Produodopa is the first-to-market, non-surgical, 24-hour/day continuous subcutaneous infusion therapy for adults with advanced Parkinson’s disease whose motor fluctuations remain inadequately controlled on oral medications. The ROSSINI study is an ongoing, three-year, multi-country, prospective observational study evaluating the long-term safety and effectiveness of Produodopa in routine clinical practice.

Treatment with Produodopa was associated with sustained reductions in motor fluctuations through 12 months. Daily OFF time decreased from 5.2 hours at baseline to 3.0 hours at month 12, while dyskinesia time decreased from 3.5 hours to 1.8 hours. Improvements were observed as early as week 2 and were generally maintained throughout the 12-month interim period.

Benefits were also observed across several nonmotor and disease-specific outcomes.
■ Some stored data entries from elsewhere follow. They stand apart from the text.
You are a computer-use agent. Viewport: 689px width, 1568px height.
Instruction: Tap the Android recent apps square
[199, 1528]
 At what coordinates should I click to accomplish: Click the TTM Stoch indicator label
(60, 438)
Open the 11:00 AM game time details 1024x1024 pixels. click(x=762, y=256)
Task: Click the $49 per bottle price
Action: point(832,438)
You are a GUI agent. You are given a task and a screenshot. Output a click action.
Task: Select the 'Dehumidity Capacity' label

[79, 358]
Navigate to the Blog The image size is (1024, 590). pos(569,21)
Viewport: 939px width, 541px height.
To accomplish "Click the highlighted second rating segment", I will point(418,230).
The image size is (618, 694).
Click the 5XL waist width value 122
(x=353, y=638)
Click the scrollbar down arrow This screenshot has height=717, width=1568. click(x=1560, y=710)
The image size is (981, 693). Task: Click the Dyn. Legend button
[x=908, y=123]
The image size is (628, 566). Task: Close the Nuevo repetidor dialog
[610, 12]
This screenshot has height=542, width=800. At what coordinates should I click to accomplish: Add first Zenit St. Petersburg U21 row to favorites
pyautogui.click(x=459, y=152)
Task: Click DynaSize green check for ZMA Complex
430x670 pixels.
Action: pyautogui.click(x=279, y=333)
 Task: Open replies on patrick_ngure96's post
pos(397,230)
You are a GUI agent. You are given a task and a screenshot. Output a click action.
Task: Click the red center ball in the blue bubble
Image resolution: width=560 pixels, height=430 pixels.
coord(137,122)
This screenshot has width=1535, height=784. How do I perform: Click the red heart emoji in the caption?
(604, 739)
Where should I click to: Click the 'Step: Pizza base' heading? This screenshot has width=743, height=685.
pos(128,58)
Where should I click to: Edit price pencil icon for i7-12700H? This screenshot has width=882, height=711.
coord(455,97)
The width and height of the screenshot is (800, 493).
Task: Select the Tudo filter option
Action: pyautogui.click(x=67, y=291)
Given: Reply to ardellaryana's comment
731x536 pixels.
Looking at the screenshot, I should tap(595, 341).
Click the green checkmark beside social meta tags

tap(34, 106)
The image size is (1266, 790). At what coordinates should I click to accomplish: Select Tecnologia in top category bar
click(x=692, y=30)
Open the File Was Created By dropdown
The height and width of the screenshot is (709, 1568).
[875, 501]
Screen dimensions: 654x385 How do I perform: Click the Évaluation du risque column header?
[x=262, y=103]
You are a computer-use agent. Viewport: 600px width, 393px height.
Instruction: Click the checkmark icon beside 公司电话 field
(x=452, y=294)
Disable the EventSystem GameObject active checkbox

Parkinson’s disease-related sleep disturbance, pain, gastrointestinal dysfunction, and freezing of gait scores all improved over 12 months. The reductions in sleep disturbance and pain exceeded the reported minimal clinically important difference thresholds, highlighting the potential broader clinical value of continuous subcutaneous levodopa delivery beyond motor symptom control.

Graysen Vigneux, Healthcare Analyst at GlobalData, comments: “Advanced Parkinson’s disease management is not only about reducing OFF time. Non-motor symptoms, including sleep disturbance, pain, and gastrointestinal dysfunction, can have a major impact on daily functioning and quality of life. The improvements reported across these measures suggest that Produodopa may address a wider symptom burden in routine practice.”

Quality-of-life findings were more modest in the overall cohort, with the 39-item Parkinson’s Disease Questionnaire summary index decreasing from 35.5 at baseline to 32.6 at month 12. However, a subgroup of younger patients with shorter disease duration experienced a larger reduction, with scores decreasing from 31.3 to 24.0.

Vigneux adds: “Although preliminary and based on a small patient cohort, this finding may suggest that patients earlier in the advanced disease course could derive greater quality-of-life benefit.”

The safety profile remained broadly consistent with previous clinical experience. Any adverse event was reported in 74.1% of patients, serious adverse events in 28.4%, and adverse events leading to withdrawal in 11.4%. The most commonly reported treatment-emergent adverse events were infusion-site infection, infusion-site reaction, and hallucination. Six deaths were reported, all of which were considered unrelated to the study treatment.

Vigneux concludes: “These data strengthen the case for Produodopa as a real-world, nonsurgical, device-aided treatment option for advanced Parkinson’s disease. However, continued follow-up will be important to confirm the durability of benefit, better characterize long-term safety, and determine which patient subgroups are most likely to achieve meaningful quality-of-life improvements.”